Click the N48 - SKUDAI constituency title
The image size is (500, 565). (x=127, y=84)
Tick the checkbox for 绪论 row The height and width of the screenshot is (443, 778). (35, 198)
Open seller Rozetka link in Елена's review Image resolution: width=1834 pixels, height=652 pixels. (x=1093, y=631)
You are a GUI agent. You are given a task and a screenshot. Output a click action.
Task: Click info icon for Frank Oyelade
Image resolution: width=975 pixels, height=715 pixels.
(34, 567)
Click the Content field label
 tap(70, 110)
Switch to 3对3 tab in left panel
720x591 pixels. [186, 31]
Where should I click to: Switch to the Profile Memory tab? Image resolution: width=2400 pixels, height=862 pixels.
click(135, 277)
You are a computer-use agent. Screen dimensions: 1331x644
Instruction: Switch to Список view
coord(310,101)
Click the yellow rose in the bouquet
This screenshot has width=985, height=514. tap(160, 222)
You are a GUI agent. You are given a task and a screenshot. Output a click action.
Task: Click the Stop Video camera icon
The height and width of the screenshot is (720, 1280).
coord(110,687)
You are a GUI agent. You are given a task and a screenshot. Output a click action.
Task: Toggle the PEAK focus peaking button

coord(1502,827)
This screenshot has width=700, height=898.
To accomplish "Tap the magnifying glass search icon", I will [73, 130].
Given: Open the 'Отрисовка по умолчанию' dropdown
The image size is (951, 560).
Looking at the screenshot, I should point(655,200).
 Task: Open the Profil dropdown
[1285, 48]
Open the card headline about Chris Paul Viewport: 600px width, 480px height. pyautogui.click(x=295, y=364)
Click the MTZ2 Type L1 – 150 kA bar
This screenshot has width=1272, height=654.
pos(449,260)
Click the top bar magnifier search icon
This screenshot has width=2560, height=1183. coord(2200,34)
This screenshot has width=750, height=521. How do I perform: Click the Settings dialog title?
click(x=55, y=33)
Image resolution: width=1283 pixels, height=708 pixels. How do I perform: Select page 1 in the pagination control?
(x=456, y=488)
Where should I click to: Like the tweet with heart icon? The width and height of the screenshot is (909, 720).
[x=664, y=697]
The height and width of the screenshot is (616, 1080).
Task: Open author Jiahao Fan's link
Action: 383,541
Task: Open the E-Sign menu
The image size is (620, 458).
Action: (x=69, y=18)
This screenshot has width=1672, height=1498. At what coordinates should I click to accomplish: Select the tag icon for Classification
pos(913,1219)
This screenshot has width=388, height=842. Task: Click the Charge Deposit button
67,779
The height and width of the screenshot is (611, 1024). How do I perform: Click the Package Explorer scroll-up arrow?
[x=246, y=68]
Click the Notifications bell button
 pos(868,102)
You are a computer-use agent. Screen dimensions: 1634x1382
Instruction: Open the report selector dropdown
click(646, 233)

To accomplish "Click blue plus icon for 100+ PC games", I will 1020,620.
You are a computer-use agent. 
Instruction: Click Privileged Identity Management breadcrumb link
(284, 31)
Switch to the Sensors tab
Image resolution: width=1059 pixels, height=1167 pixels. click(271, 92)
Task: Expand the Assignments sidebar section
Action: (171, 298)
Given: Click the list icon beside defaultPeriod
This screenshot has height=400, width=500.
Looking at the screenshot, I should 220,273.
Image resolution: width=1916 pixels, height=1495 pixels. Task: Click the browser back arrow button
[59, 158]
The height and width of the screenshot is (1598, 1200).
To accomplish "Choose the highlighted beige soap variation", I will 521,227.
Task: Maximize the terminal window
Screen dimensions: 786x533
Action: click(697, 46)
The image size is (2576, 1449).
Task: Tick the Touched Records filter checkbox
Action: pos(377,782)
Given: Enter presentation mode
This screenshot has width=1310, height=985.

## Problem to work on
State how many lines of the material contain the string "will", with no other words.

## Solution to this exercise
3